いきなり握手なんか求められても、日本人にはそぐわないというか、とにかく俺は躊躇してしまった。
それに名前で呼ばれるのは本当に好きじゃないんだ。
握手を求めて伸ばしたままの瀬野の手のひらは大きくて、がっしりしている。
野球とかバスケでもやっていそうなスポーツマンの手のひらだ。
俺はなかば無意識に自分の手のひらに目をやって溜息をついた。
「どうかした?」
「べつに」
瀬野は伸ばした手を引っ込める気はまったくないようだった。
それどころか、わざとらしく指をひらひらさせて催促をしてきたのだ。
やけに親しげで自信たっぷりな仕草に反感を覚え、俺は目を細めた。
大きくてがっしりした手のひらも百八十センチはありそうな身長も、なんだか妙に鼻について仕方がなかった。

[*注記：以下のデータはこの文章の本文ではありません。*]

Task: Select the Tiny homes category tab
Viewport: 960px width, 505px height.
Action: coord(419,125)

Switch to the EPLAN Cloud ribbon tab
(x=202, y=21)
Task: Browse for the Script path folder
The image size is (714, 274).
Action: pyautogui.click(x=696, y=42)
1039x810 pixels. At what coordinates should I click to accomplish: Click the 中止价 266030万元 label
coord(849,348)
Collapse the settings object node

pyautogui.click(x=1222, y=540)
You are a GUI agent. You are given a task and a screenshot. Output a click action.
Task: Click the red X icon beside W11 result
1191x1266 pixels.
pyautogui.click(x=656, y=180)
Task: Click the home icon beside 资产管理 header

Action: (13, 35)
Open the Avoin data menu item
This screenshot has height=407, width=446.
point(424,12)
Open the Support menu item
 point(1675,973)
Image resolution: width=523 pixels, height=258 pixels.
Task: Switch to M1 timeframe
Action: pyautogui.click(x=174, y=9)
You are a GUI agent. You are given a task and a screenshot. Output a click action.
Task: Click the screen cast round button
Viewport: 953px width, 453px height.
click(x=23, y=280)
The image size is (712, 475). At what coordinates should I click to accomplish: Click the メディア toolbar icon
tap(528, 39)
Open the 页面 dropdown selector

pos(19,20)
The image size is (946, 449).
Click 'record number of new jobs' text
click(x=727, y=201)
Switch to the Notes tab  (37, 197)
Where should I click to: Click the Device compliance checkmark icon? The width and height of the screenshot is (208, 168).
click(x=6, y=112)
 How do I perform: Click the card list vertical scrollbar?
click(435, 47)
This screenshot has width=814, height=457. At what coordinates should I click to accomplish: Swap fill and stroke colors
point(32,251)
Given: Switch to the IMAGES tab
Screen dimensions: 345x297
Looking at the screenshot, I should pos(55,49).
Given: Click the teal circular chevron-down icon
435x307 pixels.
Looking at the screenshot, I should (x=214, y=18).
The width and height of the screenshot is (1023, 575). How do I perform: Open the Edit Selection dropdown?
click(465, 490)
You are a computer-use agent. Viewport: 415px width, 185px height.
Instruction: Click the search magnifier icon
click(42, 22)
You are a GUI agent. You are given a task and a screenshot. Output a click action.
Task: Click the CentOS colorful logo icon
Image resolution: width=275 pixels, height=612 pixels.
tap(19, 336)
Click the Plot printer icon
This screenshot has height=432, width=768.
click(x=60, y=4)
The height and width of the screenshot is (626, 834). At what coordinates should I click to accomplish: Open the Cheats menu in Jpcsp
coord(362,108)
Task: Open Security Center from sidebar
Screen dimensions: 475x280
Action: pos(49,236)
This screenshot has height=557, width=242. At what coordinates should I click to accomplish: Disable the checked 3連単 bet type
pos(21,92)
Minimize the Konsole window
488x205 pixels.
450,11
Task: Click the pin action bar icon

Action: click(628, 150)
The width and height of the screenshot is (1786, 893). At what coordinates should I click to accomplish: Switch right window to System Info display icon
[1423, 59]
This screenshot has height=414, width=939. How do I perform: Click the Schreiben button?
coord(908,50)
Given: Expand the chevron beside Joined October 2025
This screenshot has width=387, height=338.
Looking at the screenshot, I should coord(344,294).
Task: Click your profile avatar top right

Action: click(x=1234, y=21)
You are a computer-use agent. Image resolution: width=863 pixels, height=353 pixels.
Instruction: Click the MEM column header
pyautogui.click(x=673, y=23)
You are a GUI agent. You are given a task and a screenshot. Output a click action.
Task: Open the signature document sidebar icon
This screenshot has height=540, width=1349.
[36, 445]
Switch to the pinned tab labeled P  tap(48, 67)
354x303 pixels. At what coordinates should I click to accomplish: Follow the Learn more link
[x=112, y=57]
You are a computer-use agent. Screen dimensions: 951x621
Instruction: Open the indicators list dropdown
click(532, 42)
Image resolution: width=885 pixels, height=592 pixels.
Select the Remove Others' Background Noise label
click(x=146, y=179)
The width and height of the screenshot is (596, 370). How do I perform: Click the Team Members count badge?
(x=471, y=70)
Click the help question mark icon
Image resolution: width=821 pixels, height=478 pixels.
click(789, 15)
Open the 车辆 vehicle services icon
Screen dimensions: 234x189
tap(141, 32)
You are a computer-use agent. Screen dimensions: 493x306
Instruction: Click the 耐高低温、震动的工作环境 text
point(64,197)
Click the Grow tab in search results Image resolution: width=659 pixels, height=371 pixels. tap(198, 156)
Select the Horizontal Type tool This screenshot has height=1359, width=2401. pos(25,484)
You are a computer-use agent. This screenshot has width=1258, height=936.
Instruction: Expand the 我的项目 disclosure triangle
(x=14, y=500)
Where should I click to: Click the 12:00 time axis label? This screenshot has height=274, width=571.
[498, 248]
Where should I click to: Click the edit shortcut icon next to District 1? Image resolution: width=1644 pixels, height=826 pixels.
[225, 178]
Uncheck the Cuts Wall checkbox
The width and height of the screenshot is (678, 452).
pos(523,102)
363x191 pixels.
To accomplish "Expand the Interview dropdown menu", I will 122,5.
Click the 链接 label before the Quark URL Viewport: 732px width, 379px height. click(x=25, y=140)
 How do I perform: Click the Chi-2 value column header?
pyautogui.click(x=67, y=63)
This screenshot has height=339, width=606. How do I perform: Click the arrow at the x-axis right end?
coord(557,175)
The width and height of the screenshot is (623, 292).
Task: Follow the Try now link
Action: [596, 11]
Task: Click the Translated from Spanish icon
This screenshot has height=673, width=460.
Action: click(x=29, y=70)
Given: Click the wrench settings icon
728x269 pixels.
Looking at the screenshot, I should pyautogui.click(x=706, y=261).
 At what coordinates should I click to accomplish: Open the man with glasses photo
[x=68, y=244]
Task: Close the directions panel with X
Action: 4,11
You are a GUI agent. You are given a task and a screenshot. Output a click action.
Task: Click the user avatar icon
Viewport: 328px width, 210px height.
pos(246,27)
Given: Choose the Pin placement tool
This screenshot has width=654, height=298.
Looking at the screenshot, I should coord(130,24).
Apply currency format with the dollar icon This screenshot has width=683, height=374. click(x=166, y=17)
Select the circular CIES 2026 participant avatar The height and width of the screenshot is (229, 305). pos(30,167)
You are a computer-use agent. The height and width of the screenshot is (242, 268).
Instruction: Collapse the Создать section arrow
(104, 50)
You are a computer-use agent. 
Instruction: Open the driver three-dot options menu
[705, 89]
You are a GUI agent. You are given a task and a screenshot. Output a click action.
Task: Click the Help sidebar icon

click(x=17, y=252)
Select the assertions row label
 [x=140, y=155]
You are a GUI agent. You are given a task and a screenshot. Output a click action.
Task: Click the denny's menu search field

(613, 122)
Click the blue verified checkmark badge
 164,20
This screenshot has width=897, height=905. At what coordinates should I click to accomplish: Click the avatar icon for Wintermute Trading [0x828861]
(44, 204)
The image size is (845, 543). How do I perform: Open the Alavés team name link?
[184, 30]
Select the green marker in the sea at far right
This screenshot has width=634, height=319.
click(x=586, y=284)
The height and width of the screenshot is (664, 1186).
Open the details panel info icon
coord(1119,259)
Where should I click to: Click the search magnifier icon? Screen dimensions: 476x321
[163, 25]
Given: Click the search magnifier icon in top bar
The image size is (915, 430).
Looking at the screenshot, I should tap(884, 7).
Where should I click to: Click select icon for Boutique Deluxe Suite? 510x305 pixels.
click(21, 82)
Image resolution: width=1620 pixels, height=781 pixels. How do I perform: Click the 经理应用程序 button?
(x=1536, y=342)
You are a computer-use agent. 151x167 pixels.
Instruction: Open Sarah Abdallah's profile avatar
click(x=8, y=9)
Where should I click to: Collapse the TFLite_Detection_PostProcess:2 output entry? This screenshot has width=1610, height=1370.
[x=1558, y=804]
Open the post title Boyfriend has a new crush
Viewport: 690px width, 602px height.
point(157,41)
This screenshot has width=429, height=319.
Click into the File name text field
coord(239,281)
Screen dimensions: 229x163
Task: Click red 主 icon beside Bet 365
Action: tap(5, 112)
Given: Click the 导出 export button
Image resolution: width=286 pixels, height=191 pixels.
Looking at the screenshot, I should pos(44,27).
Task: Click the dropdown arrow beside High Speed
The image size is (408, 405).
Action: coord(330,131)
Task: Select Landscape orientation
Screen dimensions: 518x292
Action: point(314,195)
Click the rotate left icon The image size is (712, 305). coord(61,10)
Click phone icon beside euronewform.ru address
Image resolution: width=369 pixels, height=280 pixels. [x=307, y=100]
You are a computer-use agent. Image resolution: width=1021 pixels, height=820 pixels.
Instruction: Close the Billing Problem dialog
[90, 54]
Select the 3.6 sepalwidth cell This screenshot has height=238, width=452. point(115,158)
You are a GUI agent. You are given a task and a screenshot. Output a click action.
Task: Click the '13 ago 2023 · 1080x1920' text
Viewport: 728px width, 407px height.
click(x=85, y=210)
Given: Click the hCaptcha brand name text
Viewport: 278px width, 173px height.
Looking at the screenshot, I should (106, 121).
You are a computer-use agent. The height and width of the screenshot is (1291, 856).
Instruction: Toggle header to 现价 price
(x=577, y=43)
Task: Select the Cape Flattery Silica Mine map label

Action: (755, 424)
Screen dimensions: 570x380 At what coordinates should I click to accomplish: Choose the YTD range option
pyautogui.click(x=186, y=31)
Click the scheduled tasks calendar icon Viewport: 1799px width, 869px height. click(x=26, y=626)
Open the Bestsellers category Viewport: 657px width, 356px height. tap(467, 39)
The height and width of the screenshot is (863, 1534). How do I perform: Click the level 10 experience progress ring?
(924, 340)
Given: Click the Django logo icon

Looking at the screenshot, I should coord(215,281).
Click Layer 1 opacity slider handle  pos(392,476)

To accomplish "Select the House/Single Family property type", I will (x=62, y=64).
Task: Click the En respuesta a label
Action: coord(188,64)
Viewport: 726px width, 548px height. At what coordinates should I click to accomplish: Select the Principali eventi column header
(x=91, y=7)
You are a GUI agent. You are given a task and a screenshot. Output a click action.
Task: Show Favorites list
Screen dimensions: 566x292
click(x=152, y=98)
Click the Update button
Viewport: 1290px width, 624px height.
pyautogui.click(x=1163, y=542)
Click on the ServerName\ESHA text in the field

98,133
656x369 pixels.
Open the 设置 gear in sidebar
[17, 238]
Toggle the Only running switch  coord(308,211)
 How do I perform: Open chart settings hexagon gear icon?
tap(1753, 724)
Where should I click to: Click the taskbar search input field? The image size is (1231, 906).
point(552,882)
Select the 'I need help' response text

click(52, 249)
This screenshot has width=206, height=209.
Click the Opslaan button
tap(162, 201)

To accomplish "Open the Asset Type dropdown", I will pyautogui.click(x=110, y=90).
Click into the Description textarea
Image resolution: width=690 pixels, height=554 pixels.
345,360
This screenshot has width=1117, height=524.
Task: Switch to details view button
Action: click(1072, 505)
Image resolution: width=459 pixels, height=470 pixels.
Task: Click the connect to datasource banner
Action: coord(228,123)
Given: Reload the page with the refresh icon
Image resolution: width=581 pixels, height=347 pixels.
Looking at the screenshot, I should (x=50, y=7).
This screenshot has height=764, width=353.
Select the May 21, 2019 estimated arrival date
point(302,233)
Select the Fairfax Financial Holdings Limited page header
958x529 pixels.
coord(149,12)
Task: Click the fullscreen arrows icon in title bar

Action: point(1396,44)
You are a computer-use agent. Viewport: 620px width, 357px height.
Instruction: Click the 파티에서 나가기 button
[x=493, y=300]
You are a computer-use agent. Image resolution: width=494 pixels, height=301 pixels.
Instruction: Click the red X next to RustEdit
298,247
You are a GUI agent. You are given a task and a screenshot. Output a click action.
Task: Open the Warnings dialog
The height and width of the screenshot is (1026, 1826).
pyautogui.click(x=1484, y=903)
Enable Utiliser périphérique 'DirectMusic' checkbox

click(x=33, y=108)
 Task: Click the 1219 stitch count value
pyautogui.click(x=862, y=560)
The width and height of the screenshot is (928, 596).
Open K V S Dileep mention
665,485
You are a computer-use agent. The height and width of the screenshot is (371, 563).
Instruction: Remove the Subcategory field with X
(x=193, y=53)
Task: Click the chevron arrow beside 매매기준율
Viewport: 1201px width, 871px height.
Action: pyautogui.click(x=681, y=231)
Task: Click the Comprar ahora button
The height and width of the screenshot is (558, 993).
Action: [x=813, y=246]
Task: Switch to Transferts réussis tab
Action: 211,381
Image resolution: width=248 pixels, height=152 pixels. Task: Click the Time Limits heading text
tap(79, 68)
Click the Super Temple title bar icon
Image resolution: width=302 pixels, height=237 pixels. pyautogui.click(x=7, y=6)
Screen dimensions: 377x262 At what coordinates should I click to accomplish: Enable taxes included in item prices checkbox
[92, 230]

こいつとは今後も距離を置こう、そう決意を新たにした。
「それじゃあ……」
この場を一刻も早く離れたくて、俺は背を向けた。
差し出された手は気づかないふりを装って無視した。
「ところで、相原はここで何してたの?」
思わず振り返った。
手を握られ、声が裏返った。
「え!?」
いまさらながら話を蒸し返さなくたっていいじゃないか。
抗議しようと口を開きかけて、俺は慌てて言葉を飲み込んだ。
変質者、覗き魔、そんな単語が脳裏をかすめ俺はますます動揺してしまった。
「覗いていたよね?」
「べ、べつに覗いてなんか!」
握手というべきなんだろう。けれど手はがっちり握られていて、俺は逃げるに逃げられない状況だった。
「そうなの? てっきりうちに何か用があったのかと思って声をかけたんだけど」
「なんだって!?」
表札には確かに瀬野と書かれていた。
そして視線を少し上げた先はベランダで、そこにはブラジャーとかパンツといった女物の下着がいっぱいぶら下がっているのだった。
目の前がまっくらになる。
これで、今日から俺は、立派な変質者というわけだ。
「覗いていたよね? うち」
笑顔で決定打が下される。
俺はと言えば反論する言葉も気力もなく、ただ呆然と瀬野の顔を凝視するばかりだった。